··· Trecho do documento

Incluem-se no primeiro grupo as disposições “legais” de protecção, isto é, as normas que, apesar de não conferirem direitos subjectivos aos credores sociais, visam a defesa de interesses (só ou também) deles, sendo exemplo das mesmas as que prevêem a conservação do capital social, tais como previstas no Código das Sociedades Comerciais, que proíbem, em regra, a distribuição de bens sociais aos sócios sem prévia deliberação deste, que proíbem a distribuição de bens sociais quando o património líquido da sociedade seja ou se torne (em consequência da distribuição) inferior à soma do capital e das reservas legais e estatutárias, que interditam a distribuição de lucros do exercício em certas circunstâncias e de reservas ocultas, que proíbem a subscrição de acções próprias, bem como certas aquisições e detenções de acções próprias e ainda as que estabelecem ser ilícita a amortização de quotas sem ressalva do capital social, as relativas à constituição e utilização da reserva legal e a que delimita a capacidade jurídica das sociedades (cf. artigos 31.º, 34.º, 514.º, 236.º, 346.º, n.º 1, 513.º, 220.º, n.º 2, 317.º, n.º 4, 218.º, 295.º, 296.º, 316.º, n.º 1, 317.º, n.º 2, 323.º e 6.º, todos do Código das Sociedades Comerciais).

······

** Pedido **
Prossiga o trecho sobre a proteção dos credores sociais a partir da sua última frase.

··· Registos

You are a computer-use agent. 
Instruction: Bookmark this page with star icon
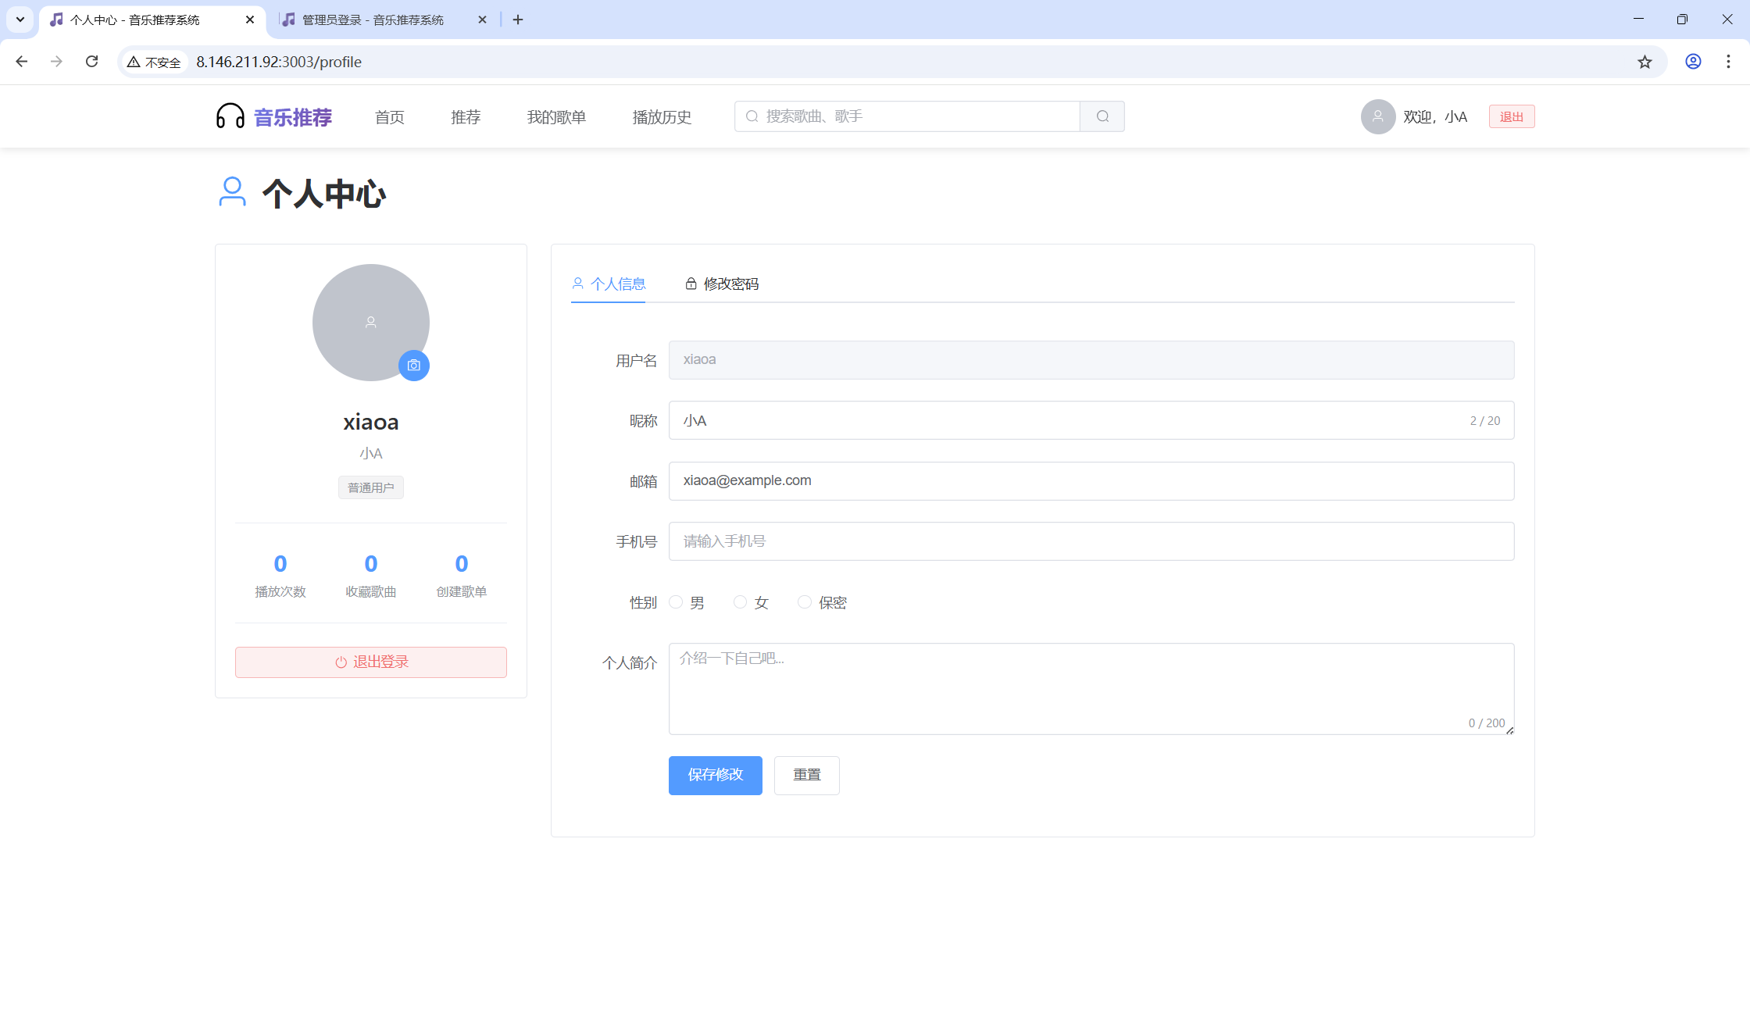[1645, 62]
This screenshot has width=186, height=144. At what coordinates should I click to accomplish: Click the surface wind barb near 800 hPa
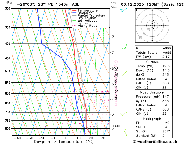tap(125, 132)
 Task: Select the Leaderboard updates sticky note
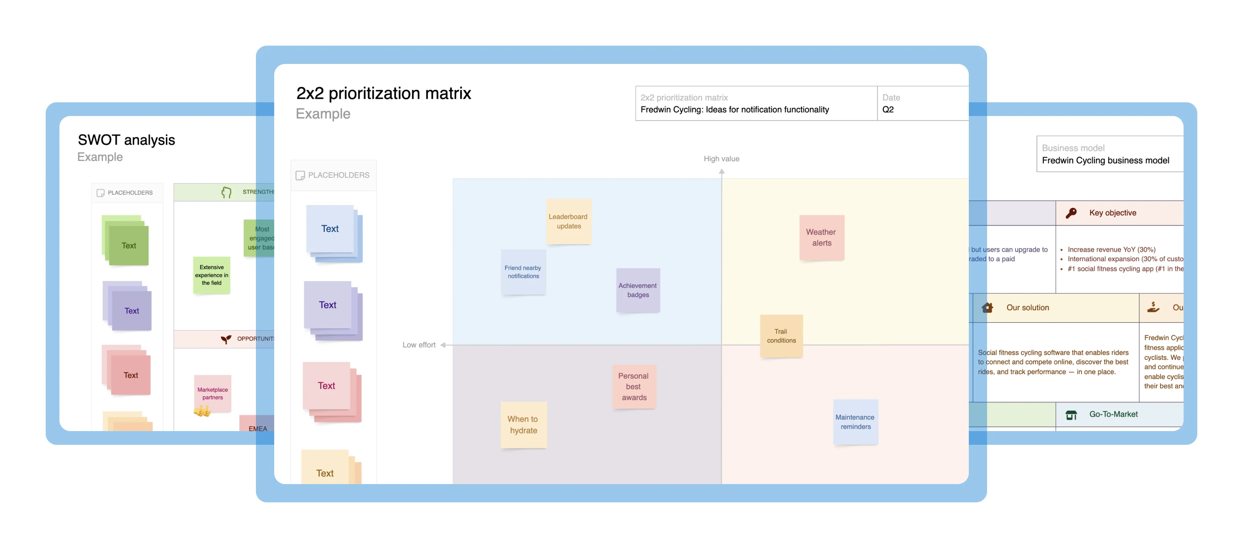click(568, 221)
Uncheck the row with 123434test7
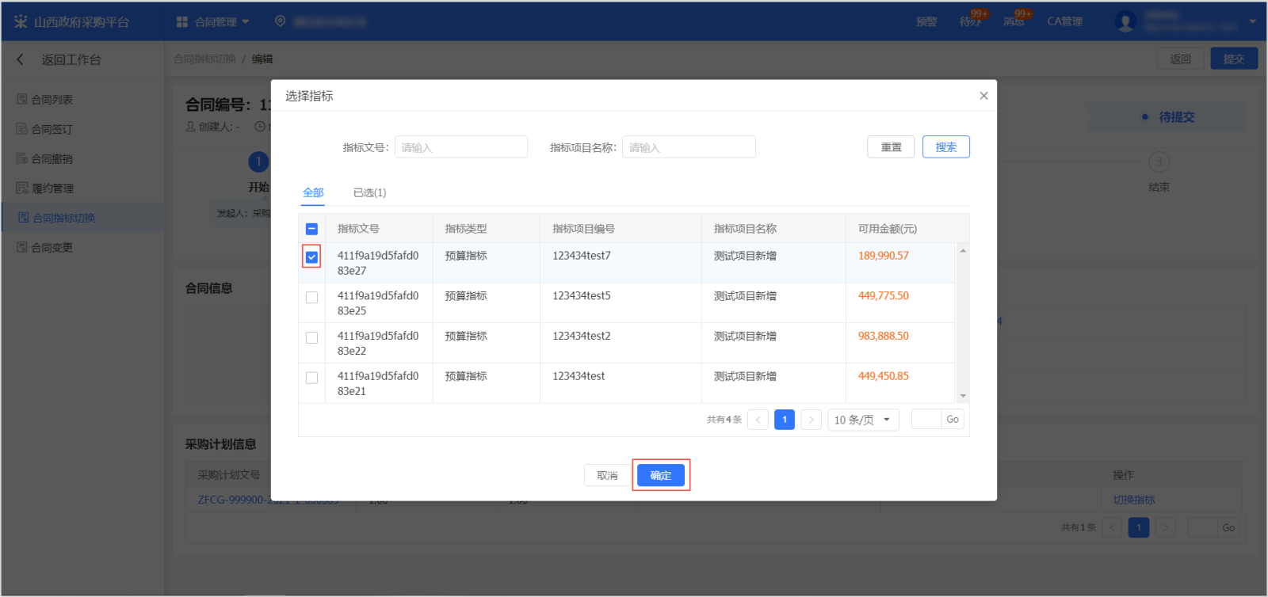The height and width of the screenshot is (597, 1268). coord(311,257)
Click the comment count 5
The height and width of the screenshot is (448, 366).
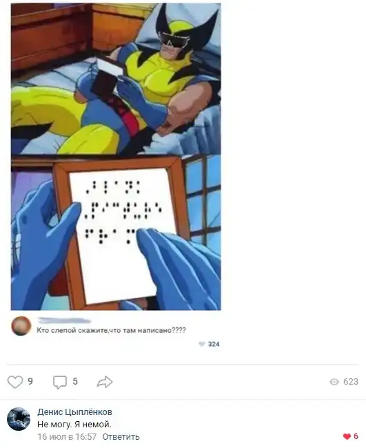pyautogui.click(x=75, y=381)
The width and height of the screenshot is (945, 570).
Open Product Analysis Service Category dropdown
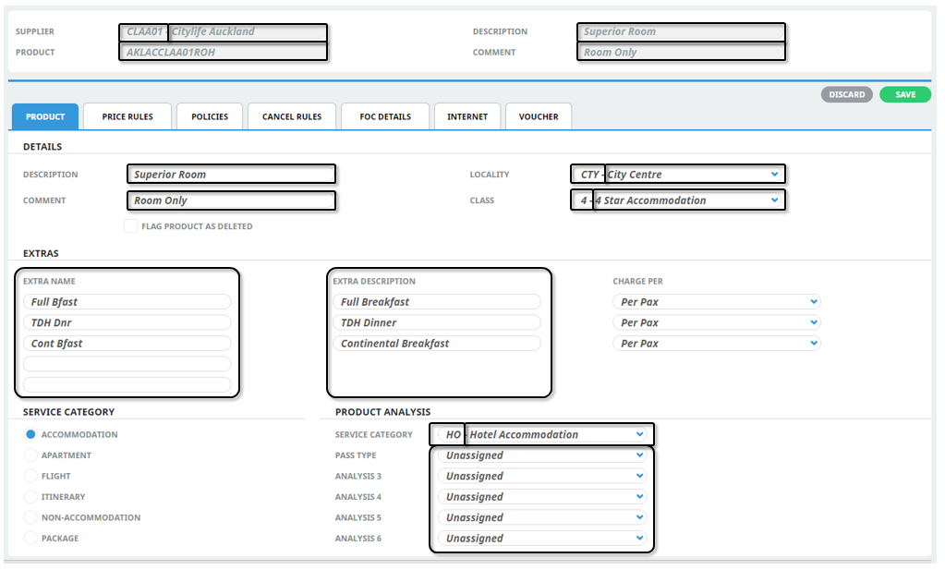click(639, 435)
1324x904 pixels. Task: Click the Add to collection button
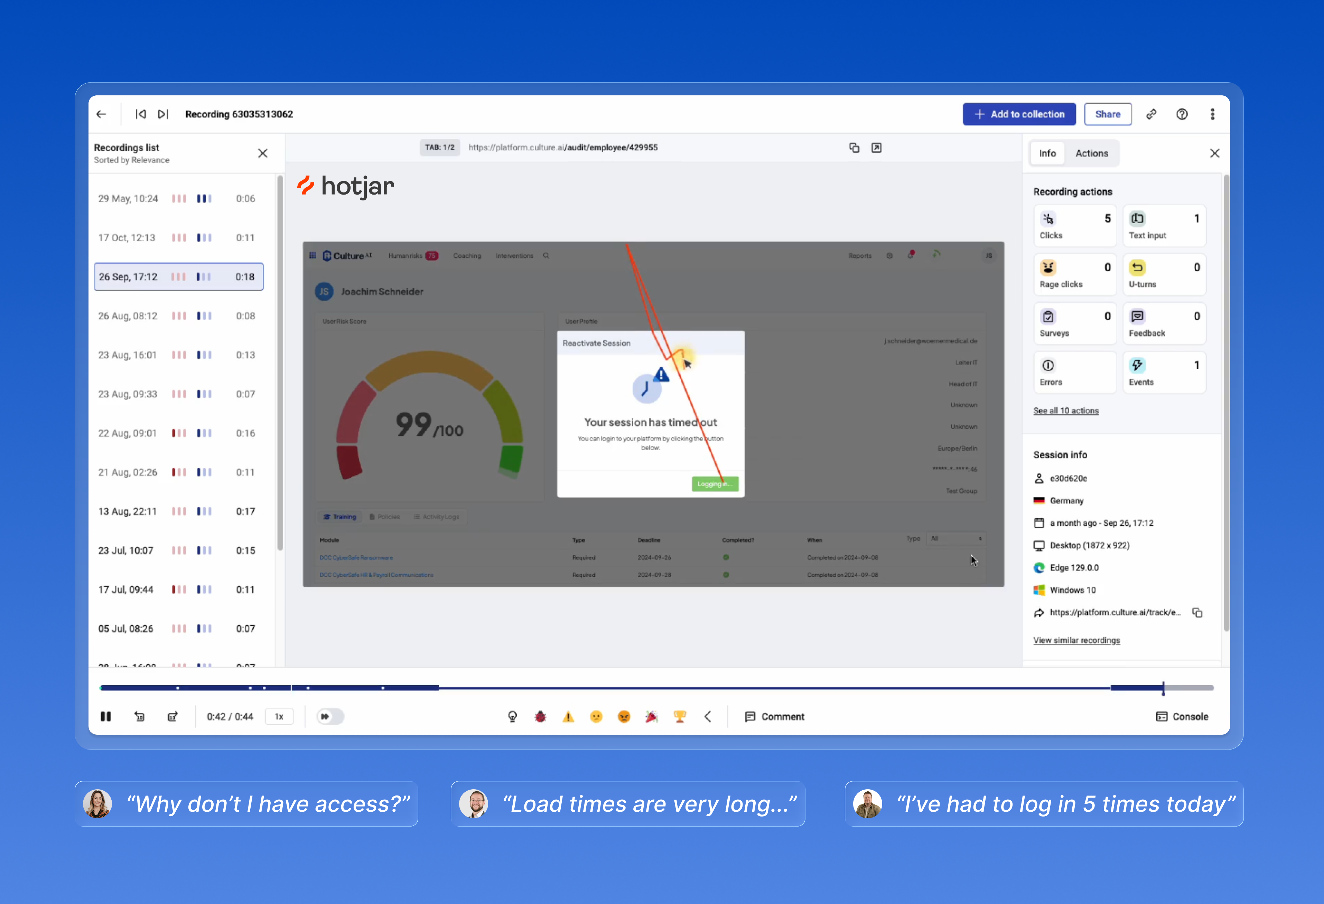(1019, 114)
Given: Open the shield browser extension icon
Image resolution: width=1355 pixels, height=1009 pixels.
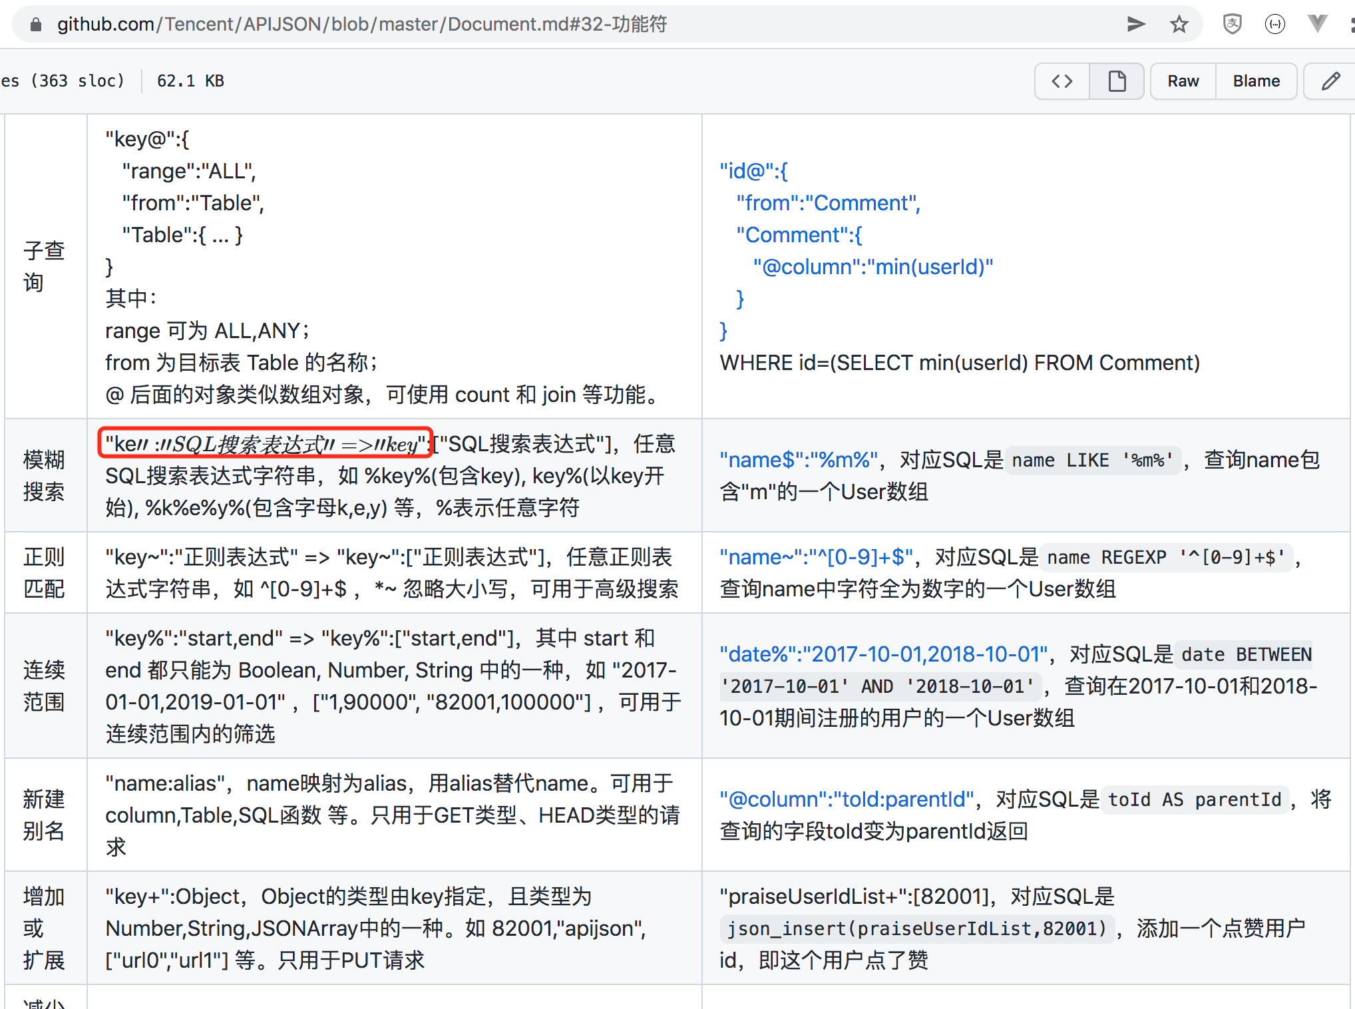Looking at the screenshot, I should point(1232,25).
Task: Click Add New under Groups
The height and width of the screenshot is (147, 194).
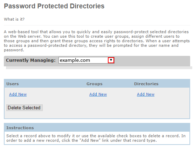Action: pos(98,94)
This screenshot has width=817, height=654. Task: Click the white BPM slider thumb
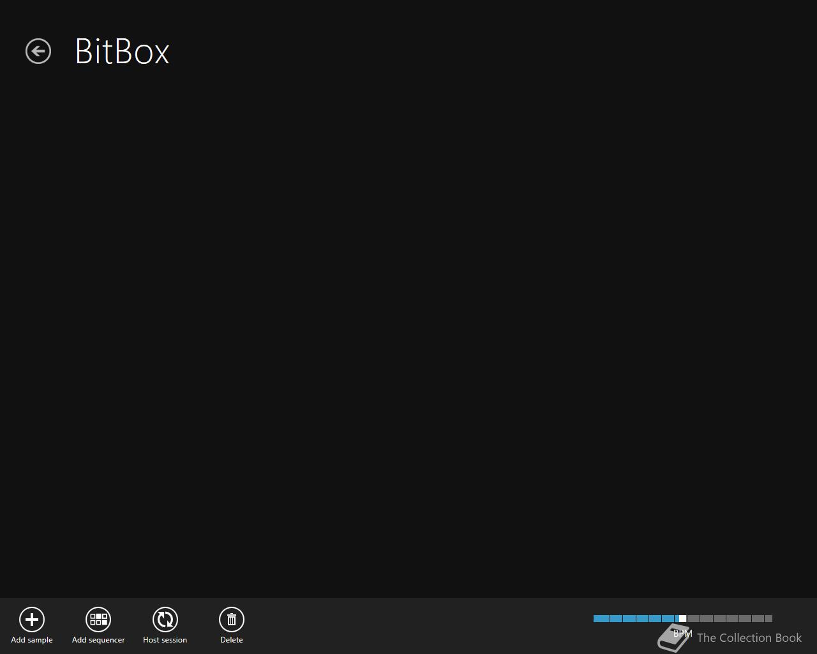[682, 618]
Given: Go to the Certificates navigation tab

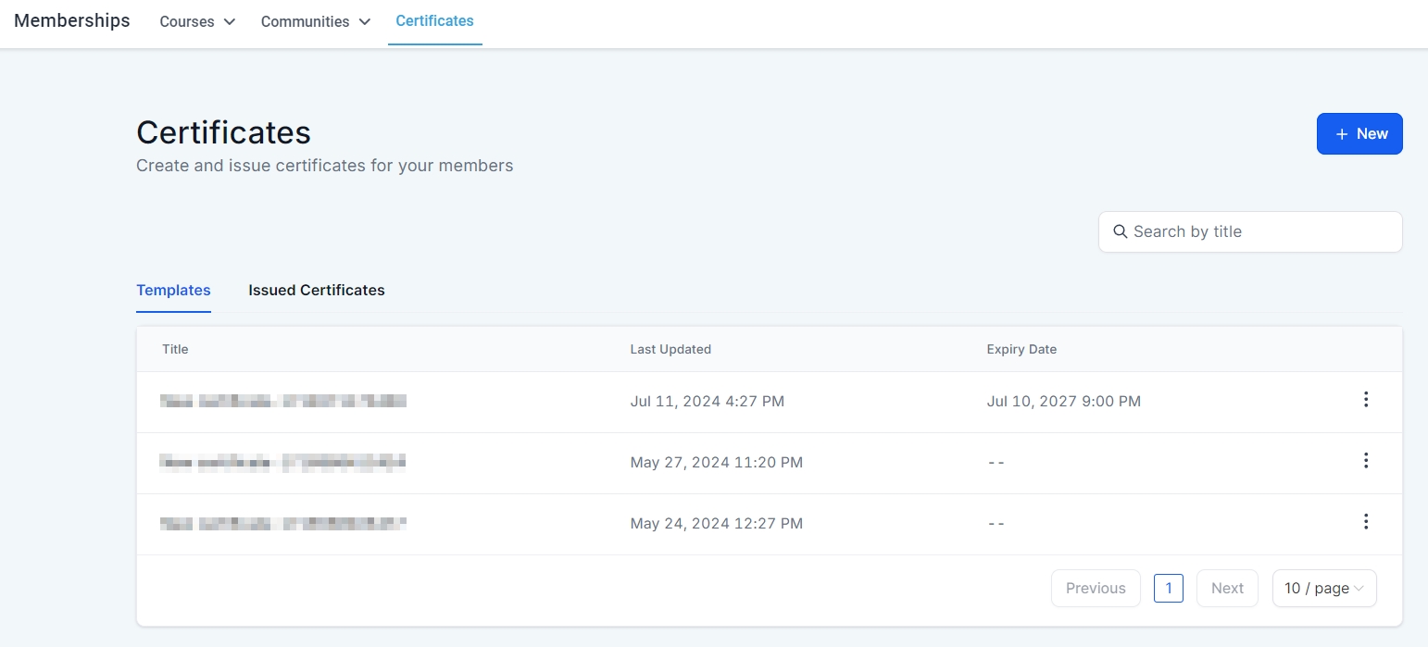Looking at the screenshot, I should (x=434, y=20).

······

** Resultado do exercício **
Já as disposições “contratuais” serão as disposições “estatutárias” tuteladoras dos credores sociais, de que é exemplo a permitida pelo artigo 317.º, n.º 1, do citado Código (veja-se, no sentido exposto, J. M. Coutinho de Abreu e Elisabete Ramos, Código das Sociedades Comerciais em Comentário, volume I, Coimbra, Outubro de 2010, p. 894).

Porém, não basta a inobservância das supra referidas normas de protecção para que os administradores possam ser responsabilizados, sendo ainda necessário que a dita inobservância cause uma diminuição do património social (dano directo da sociedade), tornando-o insuficiente para a satisfação dos respectivos créditos (dano indirecto dos credores sociais). Ou seja, para além de ter de haver dano para a sociedade – traduzido na insuficiência do seu património – tem de existir nexo de causalidade entre a dita violação das normas de protecção a que se fez referência e o dano. No fundo, o dano tem de decorrer dessa violação já que, de outro modo, isto é, se o mesmo decorrer da violação de outras normas (que não aquelas que se destinam a proteger os credores sociais), a responsabilidade dos administradores será para com a sociedade e não para com os seus credores, ainda que estes possam ser, mediatamente, afectados por esse dano – caso em que poderão, eventualmente, lançar mão da acção sub-rogatória em benefício da sociedade prevista no n.º 2 do artigo 78.º do Código das Sociedades Comerciais.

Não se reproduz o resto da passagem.